### Records provided
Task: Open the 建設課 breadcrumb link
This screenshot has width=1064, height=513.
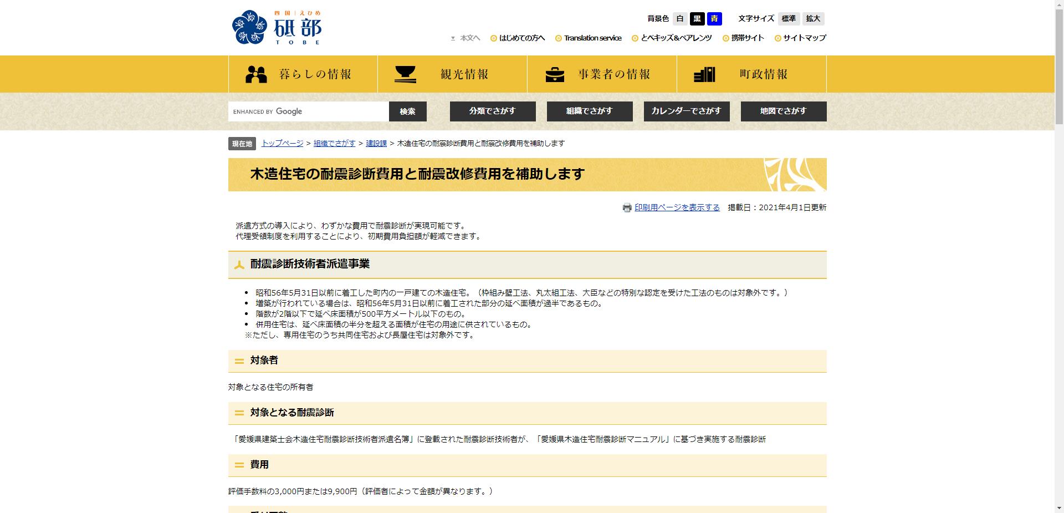Action: (x=376, y=143)
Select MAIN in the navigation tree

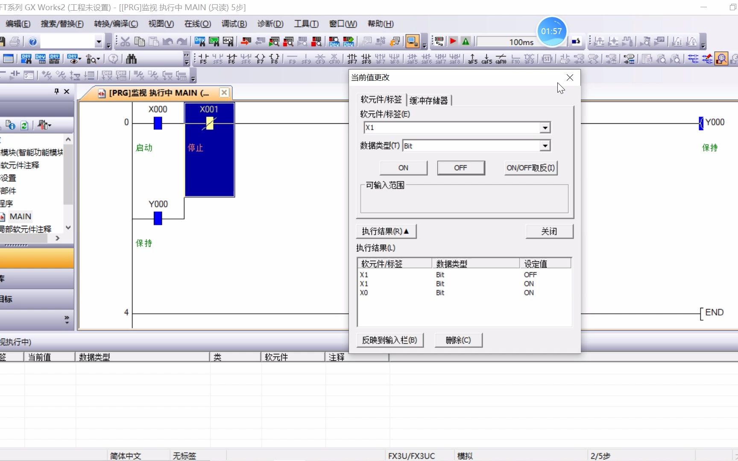click(20, 216)
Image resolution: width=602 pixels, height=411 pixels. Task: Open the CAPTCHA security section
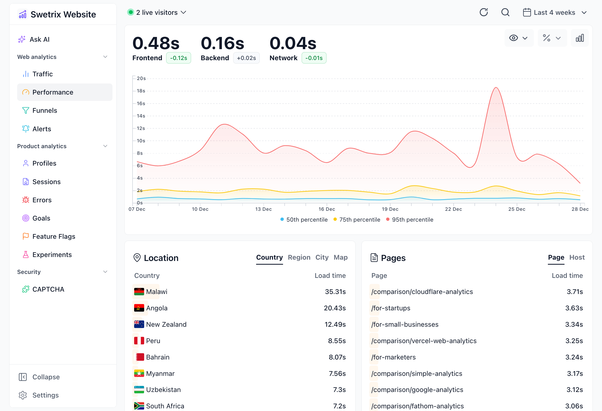click(x=48, y=289)
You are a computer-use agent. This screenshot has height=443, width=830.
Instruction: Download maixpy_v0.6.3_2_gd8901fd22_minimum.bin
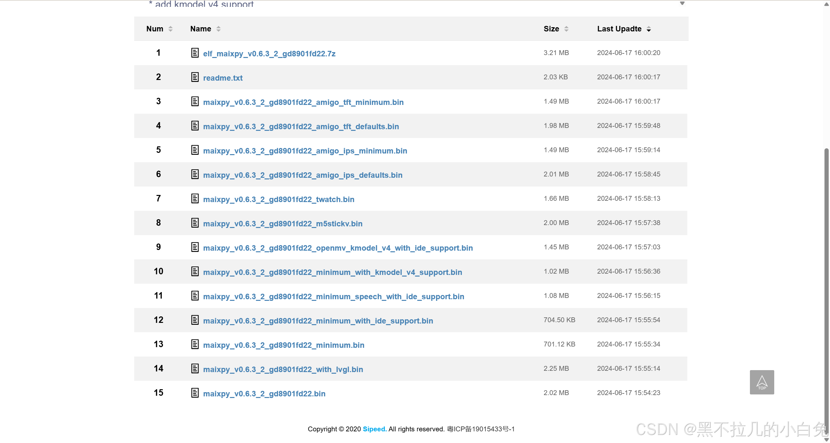[x=284, y=345]
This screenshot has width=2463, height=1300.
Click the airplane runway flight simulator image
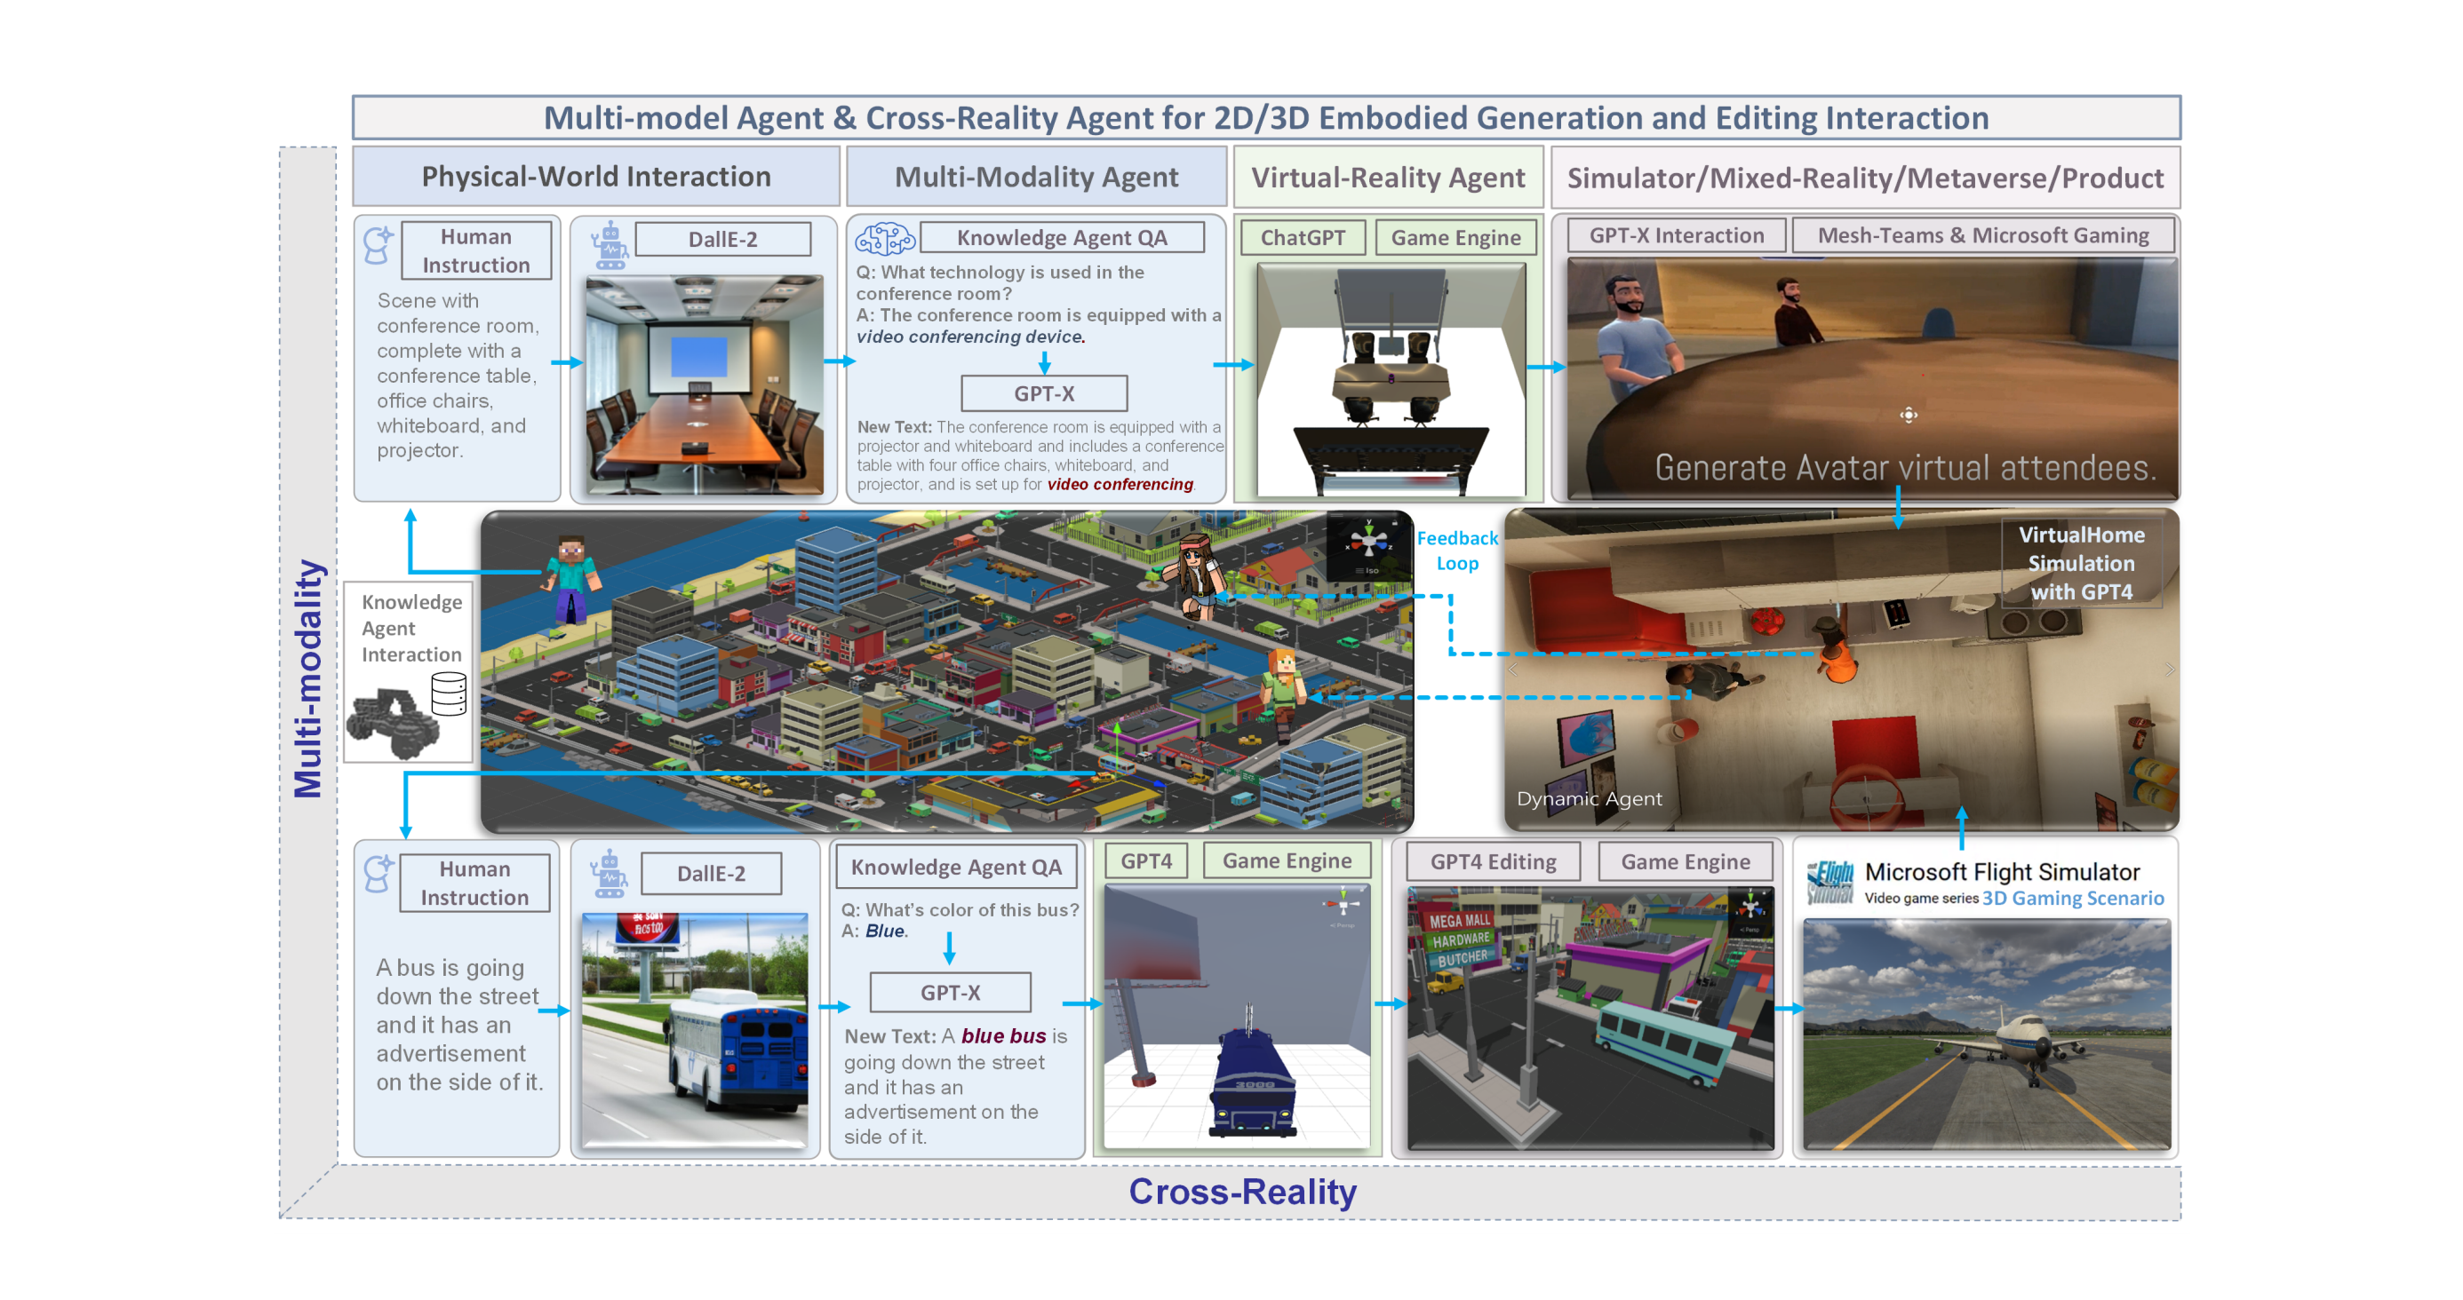click(x=1986, y=1034)
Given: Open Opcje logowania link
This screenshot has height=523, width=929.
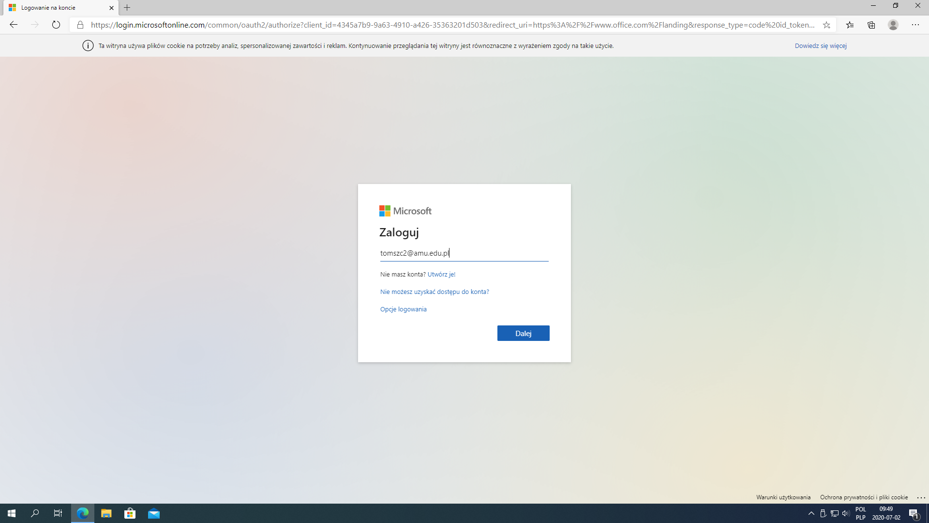Looking at the screenshot, I should tap(403, 309).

### Assignment
Read through the entries, then copy every line where the string "link" is found.

### Exercise result
Task: Open the 建設課 breadcrumb link
Given: Open Opcje logowania link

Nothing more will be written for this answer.